General Electric
Sumitomo Mitsui won a bidding race for GE's Japanese commercial lending arm for $4.6 billion. Pictured: General Electric CEO Jeffrey Immelt at an event with the company logo in the background. Reuters

Sumitomo Mitsui Financial Group’s (SMFG) leasing arm won a months-long bidding race for General Electric Co.’s (GE) Japanese commercial lending business Friday, according to the Nikkei Asian Financial Review. The deal, valued at $4.6 billion, could be signed as soon as next week, Nikkei said.

GE had narrowed down its search for suitors to SMFG’s leasing unit and Japanese Shinsei Bank Ltd. in November. The sale, which includes roughly 500 billion yen ($4.13 billion) in assets and 1,000 employees, attracted a number of bidders, including Orix Corp., Shinsei, Sumitomo, and megabank-affiliated leasing companies.

SMFG’s leasing operation, known as Sumitomo Mitsui Finance and Leasing, is currently Japan’s third-largest leasing company with 4.6 trillion yen ($38.03 billion) in assets at the end of March. The addition of GE's business, which includes auto loans and loans for heavy machinery, will put the company in second place ahead of Mitsubishi UFJ Lease & Finance . The group snapped up GE’s European private-equity financing business for $2.2 billion in July.

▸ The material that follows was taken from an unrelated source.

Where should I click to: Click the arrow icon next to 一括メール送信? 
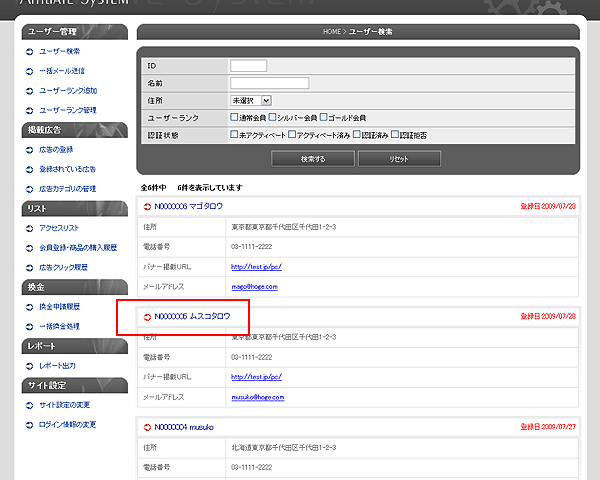(29, 71)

On Friday, Sumitomo’s stock was down marginally in Tokyo while GE’s shares fell 1.31 percent in New York.

The divestments are the latest amid GE’s drive to shed most of its global financial operations and become a "simpler" industrial business. In March, the company agreed to sell the consumer lending business of GE Capital in Australia and New Zealand to an investor group for an estimated $6.26 billion, and weeks later, it announced the sale of a major chunk of its U.S. commercial lending business.

GE’s restructuring plan also includes buying back up to $50 billion of its shares and selling about $30 billion in real estate assets over the next two years.